## begin QUOTED PASSAGE

Step-by-Step Solutions: Area and Circumference of Circles
This page provides detailed solutions for various problems involving the calculation of the area and circumference of circles. We will use the following key formulas and the approximation $\pi \approx 3.14$.
- Circumference ($C$) using diameter ($d$): $C = \pi d$
- Circumference ($C$) using radius ($r$): $C = 2 \pi r$
- Area ($A$) using radius ($r$): $A = \pi r^2$
- Relationship: $d = 2r$ or $r = d/2$
Problem 1: The Pizza Party
Given: A giant circular pizza with a diameter ($d$) of 60 cm.
a) What is the circumference of this delicious pizza?
Formula: $C = \pi d$
Substitute: $C = 3.14 \times 60 \text{ cm}$
Calculate: $C = 188.4 \text{ cm}$
Answer: The circumference of the pizza is 188.4 cm.
b) If each student needs at least 75 cm² of pizza, how many students can this one giant pizza feed?
Find the radius: $r = d/2 = 60 \text{ cm} / 2 = 30 \text{ cm}$
Find the area (Formula: $A = \pi r^2$):
Substitute: $A = 3.14 \times (30 \text{ cm})^2 = 3.14 \times 900 \text{ cm}^2$
Calculate Area: $A = 2826 \text{ cm}^2$
Calculate number of students: Number = Total Area / Area per student
Substitute: Number = $2826 \text{ cm}^2 / 75 \text{ cm}^2/\text{student}$
Calculate: Number $\approx 37.68$
Since you can't feed a fraction of a student, round down.

## end QUOTED PASSAGE

WRITTEN PROBLEM:
Answer these questions using the circle solutions page.
(a) What approximation for $\pi$ does the page use?
(b) What is the diameter of the giant pizza in Problem 1?
(c) What area is calculated for the pizza?

## begin EXTRACTED RECORDS

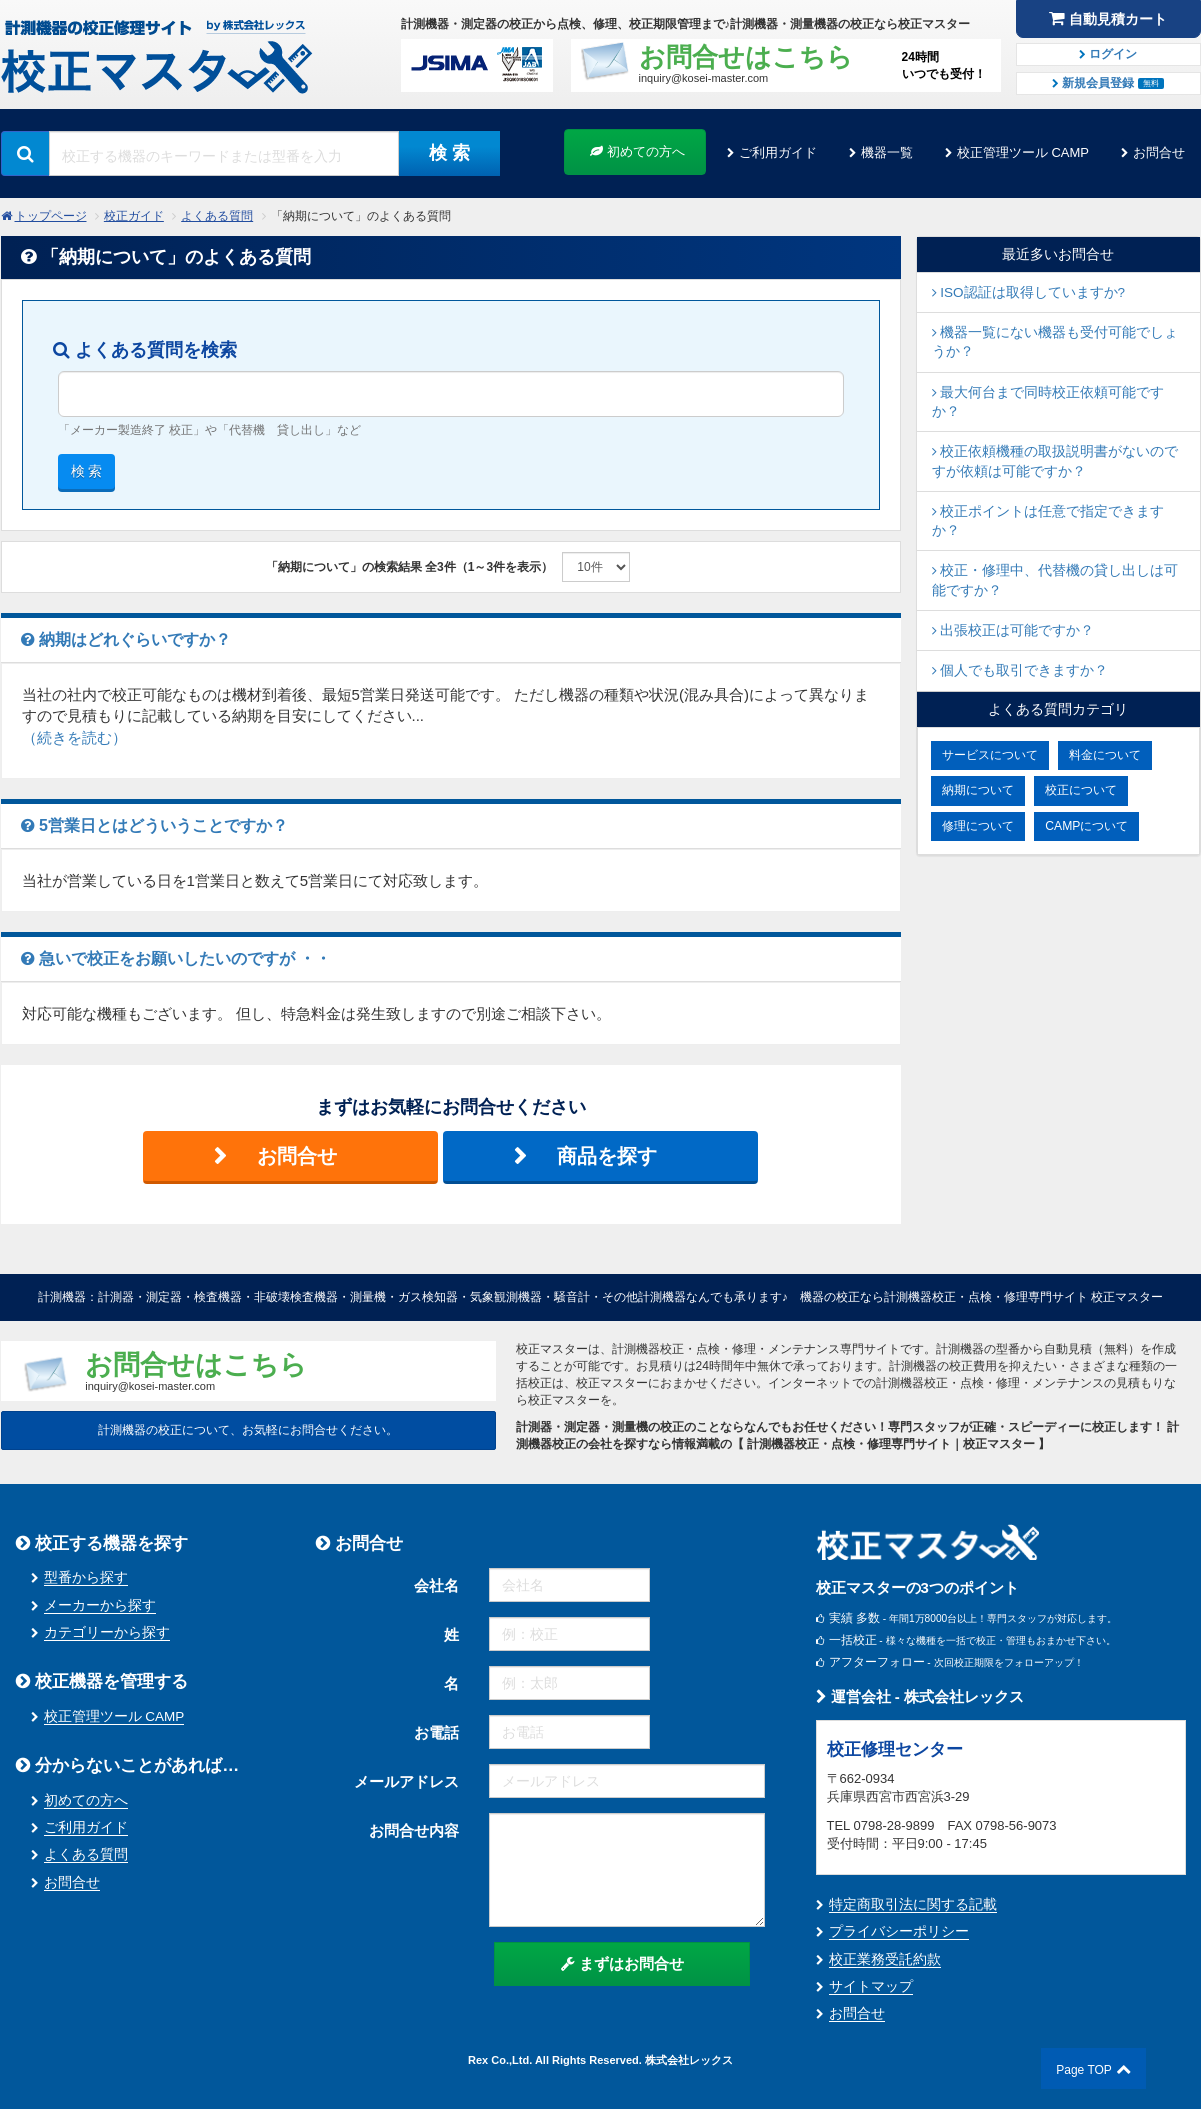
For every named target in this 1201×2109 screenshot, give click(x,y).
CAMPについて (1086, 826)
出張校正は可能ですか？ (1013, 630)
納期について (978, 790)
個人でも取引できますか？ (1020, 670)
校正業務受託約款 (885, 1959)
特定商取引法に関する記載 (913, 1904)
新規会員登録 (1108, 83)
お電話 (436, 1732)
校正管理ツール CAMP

## end EXTRACTED RECORDS
## begin EXTRACTED RECORDS

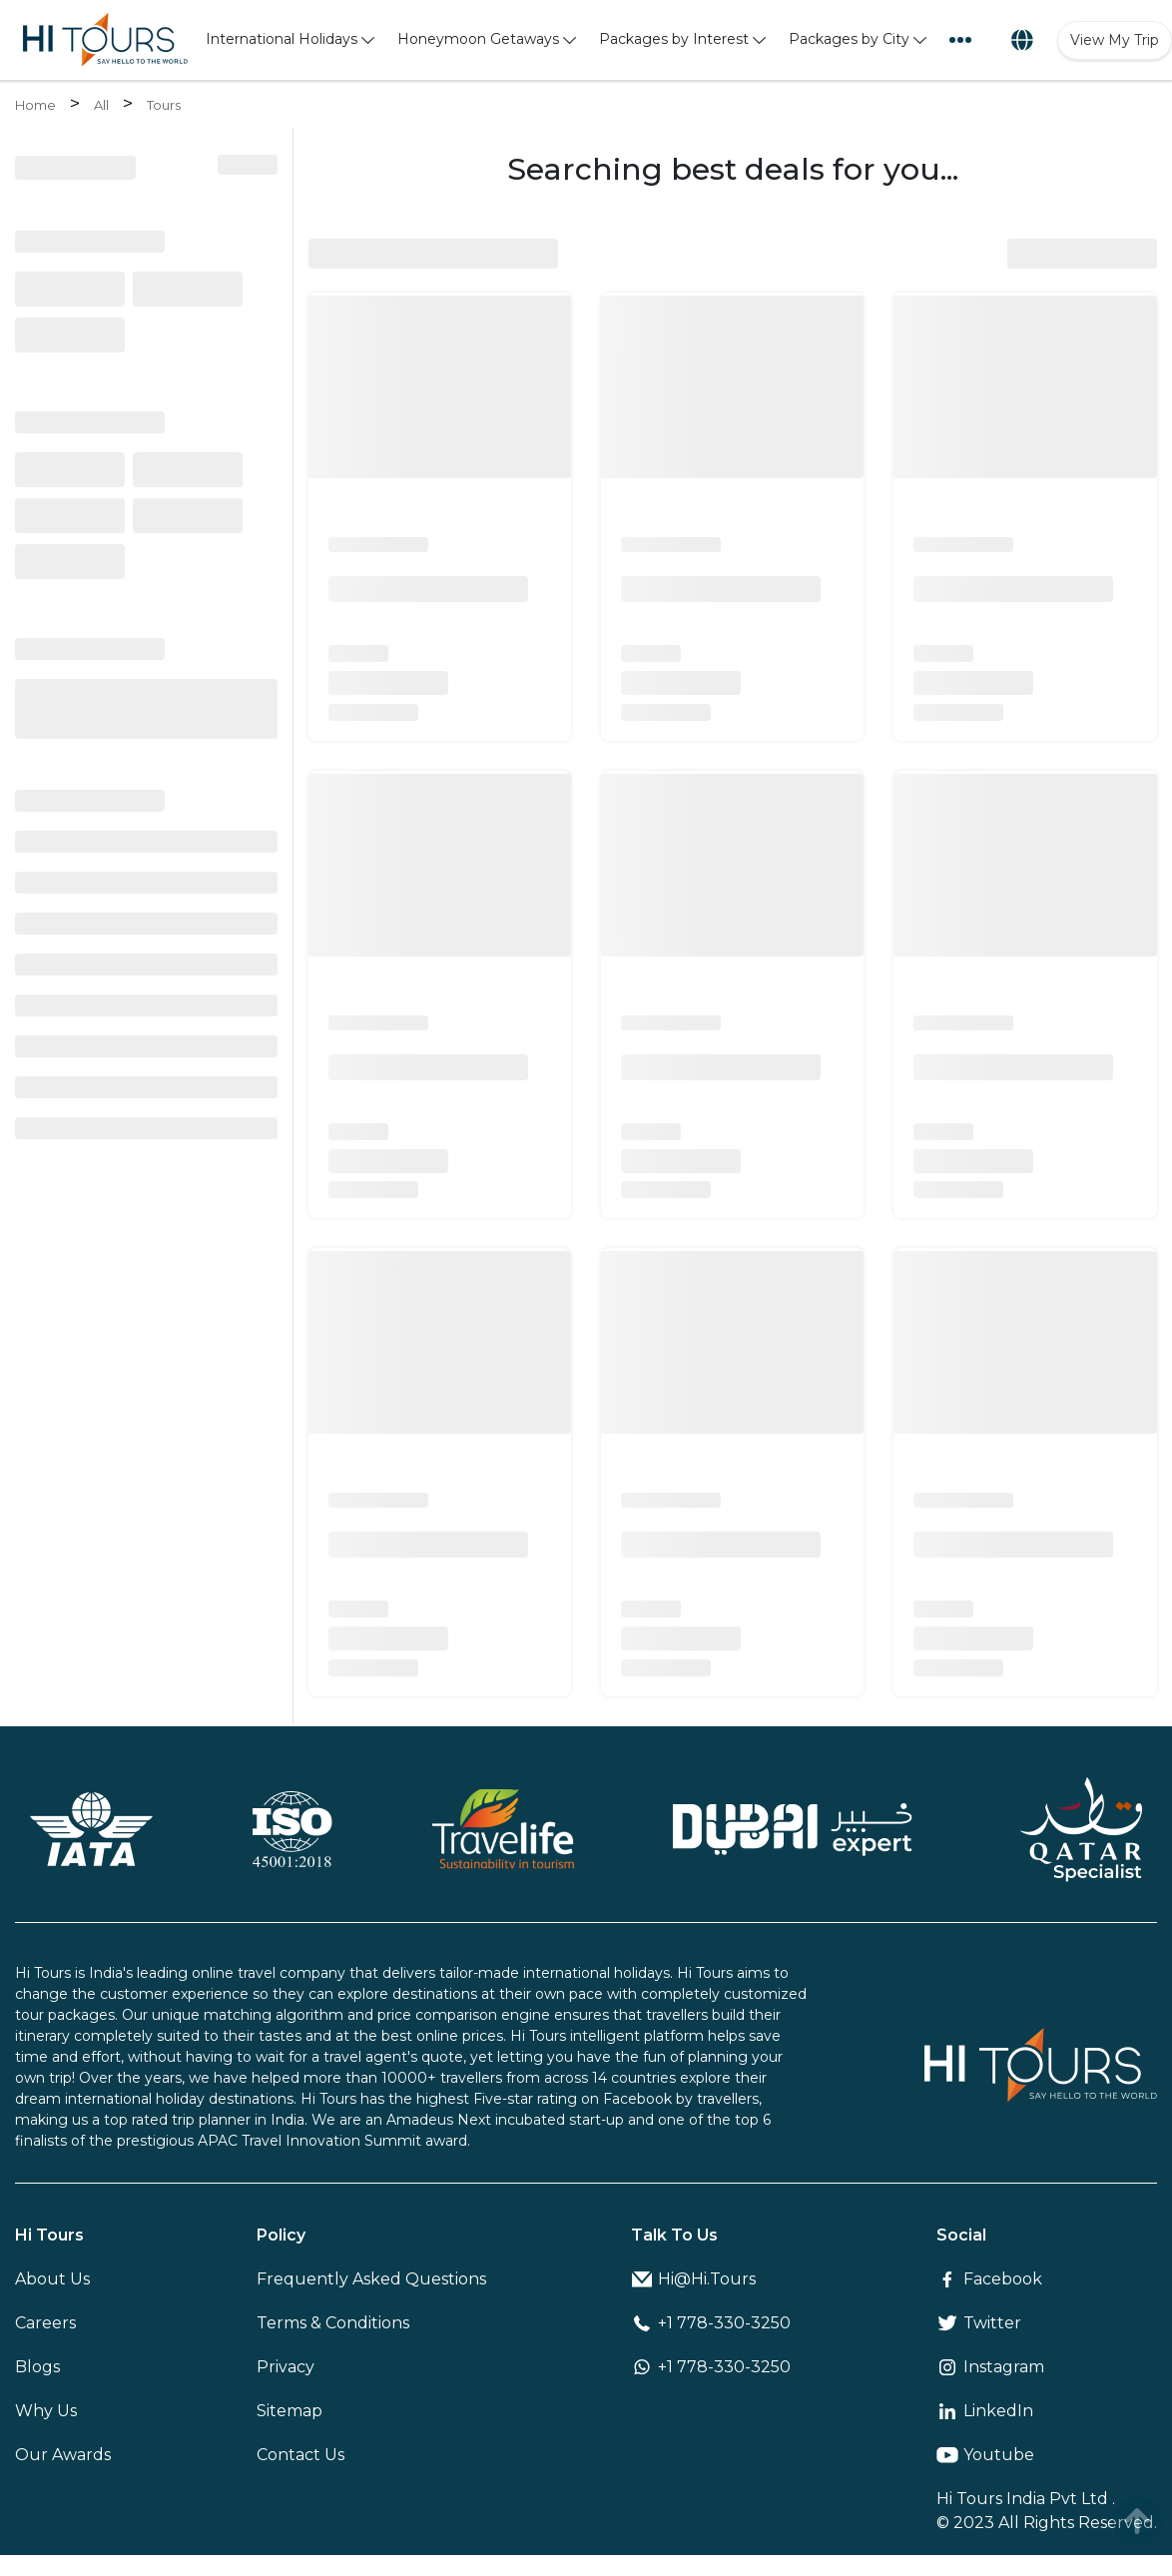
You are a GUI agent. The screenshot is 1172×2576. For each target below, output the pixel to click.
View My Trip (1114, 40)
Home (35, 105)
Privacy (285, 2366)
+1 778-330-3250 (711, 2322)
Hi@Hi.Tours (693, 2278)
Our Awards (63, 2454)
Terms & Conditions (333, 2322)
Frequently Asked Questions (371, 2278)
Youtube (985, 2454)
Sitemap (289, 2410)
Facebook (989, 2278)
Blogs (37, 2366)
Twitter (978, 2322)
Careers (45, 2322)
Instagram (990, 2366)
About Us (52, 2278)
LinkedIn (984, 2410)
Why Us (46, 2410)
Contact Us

## end EXTRACTED RECORDS

WRITTEN SOLUTION:
(a) $\pi \approx 3.14$
(b) 60 cm
(c) 2826 cm²